Sean Farley <sean@farley.io> [Mon, 09 Jan 2017 11:13:47 -0800] rev 30788
patch: add config knob for displaying the index header
This config knob can take an integer between 0 and 40 or a
keyword ('none', 'short', 'full') to control the length of hash to
output. It will display diffs with the git index header as such,
diff --git a/mercurial/mdiff.py b/mercurial/mdiff.py
index 112edf7..d6b52c5 100644
We'll put this in the experimental section for now.

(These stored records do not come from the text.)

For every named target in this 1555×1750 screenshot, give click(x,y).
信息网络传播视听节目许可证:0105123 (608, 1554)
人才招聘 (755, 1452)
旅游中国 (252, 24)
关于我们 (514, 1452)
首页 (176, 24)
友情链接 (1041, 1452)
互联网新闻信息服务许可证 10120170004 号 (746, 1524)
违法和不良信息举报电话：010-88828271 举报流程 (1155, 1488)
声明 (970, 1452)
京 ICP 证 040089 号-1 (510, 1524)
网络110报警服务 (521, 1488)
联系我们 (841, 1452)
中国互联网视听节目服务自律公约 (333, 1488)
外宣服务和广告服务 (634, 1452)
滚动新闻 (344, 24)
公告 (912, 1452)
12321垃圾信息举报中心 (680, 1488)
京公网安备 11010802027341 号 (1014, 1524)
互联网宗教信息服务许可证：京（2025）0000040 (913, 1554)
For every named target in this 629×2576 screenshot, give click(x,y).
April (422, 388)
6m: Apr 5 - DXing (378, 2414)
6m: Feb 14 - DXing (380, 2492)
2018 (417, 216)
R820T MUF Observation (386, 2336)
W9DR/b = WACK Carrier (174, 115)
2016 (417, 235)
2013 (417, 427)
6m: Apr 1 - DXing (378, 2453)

Martin von Zweigbergk <martinvonz@google.com> [Thu, 12 Jan 2017 12:05:23 -0800] rev 30787
bisect: refer directly to bisect() revset predicate in help
We have specific syntax for displaying the help text for a particular
revset predicate, so let's refer directly to the bisect() revset in
the verbose bisect help. It seems likely that the user doesn't care
about other revsets at that point, so they will probably not miss the
text about the other revset predicates.
Martin von Zweigbergk <martinvonz@google.com> [Thu, 12 Jan 2017 11:43:26 -0800] rev 30786
tests: use "hg help revisions.<predicate>" instead of grepping
We have specific syntax for displaying the help text for a particular
revset predicate, so use that instead of grepping through the full
output.
Martin von Zweigbergk <martinvonz@google.com> [Thu, 12 Jan 2017 11:52:05 -0800] rev 30785
help: remove now-redundant pointer to revsets help
"hg help revisions" and "hg help revsets" now point to the same text,
so drop the revsets reference.
Matt Harbison <matt_harbison@yahoo.com> [Sat, 07 Jan 2017 23:35:35 -0500] rev 30784
help: eliminate duplicate text for revset string patterns
There's no reason to duplicate this so many times, and it's likely an instance
will be missed if support for a new pattern is added and documented. The
stringmatcher is mostly used by revsets, though it is also used for the 'tag'
related templates, and namespace filtering in the journal extension. So maybe
there's a better place to document it. `hg help patterns` seems inappropriate,
because that is all file pattern matching.
While here, indicate how to perform case insensitive regex searches.